The Special Master deferred to the diagnosis of R.G.'s treating physician, Dr. Wilfred Castro-Reyes, who diagnosed epilepsy on February 24, 2014.

The Special Master found that the vaccinations likely caused R.G.'s initial seizure, and that this seizure, in turn, caused or contributed to the development of his epilepsy. The public decision does not describe the specific symptoms of the initial seizure beyond R.G. shaking, being unresponsive, and having blue lips, nor does it detail the specific mechanism of epileptogenesis beyond the general role of pro-inflammatory cytokines and potential blood-brain barrier disruption.

A subsequent Ruling Awarding Damages was issued on January 3, 2023, by Special Master Nora Beth Dorsey.
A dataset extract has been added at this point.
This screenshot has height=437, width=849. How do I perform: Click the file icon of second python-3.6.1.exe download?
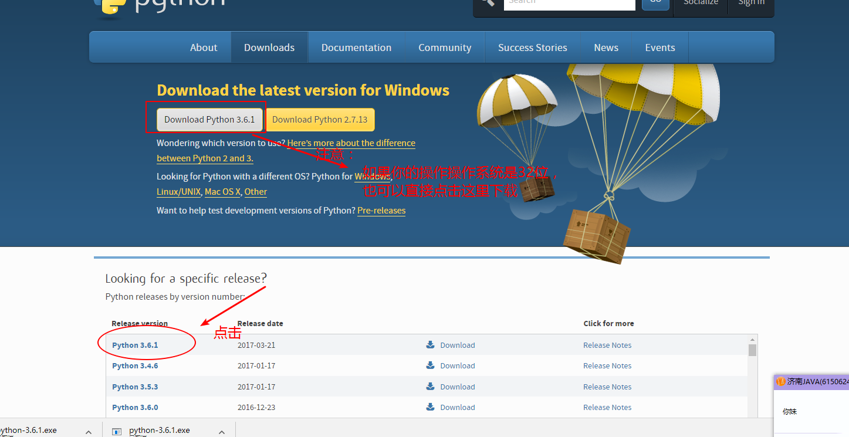[117, 431]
The parties agreed to a total compensation award of $282,086.95.

This award was structured as a lump sum payment of $260,014.62 for life care expenses for the first year and pain and suffering, and a lump sum payment of $22,072.33 for past unreimbursable expenses. An additional amount was allocated to purchase an annuity for future life care expenses, with specific growth rates for medical and non-medical items.

The total award included $243,258.39 for pain and suffering (past and future, with future pain and suffering converted to net present value) and $22,072.33 for past unreimbursable expenses. The annuity payments were to be made for R.G.'s lifetime, contingent on his survival.

Petitioners were represented by Ronald C. Homer of Conway Homer, P.C., and respondent was represented by Terrence K.

Mangan and later Felicia Langel of the U.S. Department of Justice.

Theory of causation

Petitioners alleged that the DTaP, IPV, Hib, MMR, and flu vaccines administered on November 15, 2013, to four-year-old R.G. caused a febrile seizure which led to epilepsy. The Special Master found that the vaccines triggered a febrile seizure, which caused or contributed to the development of epilepsy. Petitioners' expert, Dr. Mahbubul Huq, and respondent's expert, Dr. Shlomo Shinnar, agreed that the vaccines likely caused the initial seizure. Dr. Huq posited a mechanism involving pro-inflammatory cytokines produced in response to vaccination, leading to brain inflammation, disruption of the blood-brain barrier, and enhanced neuronal excitability, ultimately causing epilepsy. Dr. Shinnar agreed that pro-inflammatory cytokines are produced post-vaccination and contribute to decreased seizure threshold, but initially questioned whether brief febrile seizures could initiate epilepsy, later conceding that in rare cases, they can. The Special Master found that R.G.'s initial seizure, occurring within 24 hours of vaccination, was likely vaccine-related and contributed to his epilepsy, supported by the subsequent abnormal EEG and diagnosis of epilepsy within two months. The Special Master found no alternative cause for R.G.'s epilepsy. The proximate temporal relationship was established, with the initial seizure occurring within 24 hours of vaccination and the diagnosis of epilepsy occurring approximately two months later. The award totaled $282,086.95, including lump sums for life care expenses and pain and suffering, and an annuity for future life care expenses. Special Master Nora Beth Dorsey presided. Petitioners were represented by Ronald C. Homer and respondent by Terrence K. Mangan and Felicia Langel.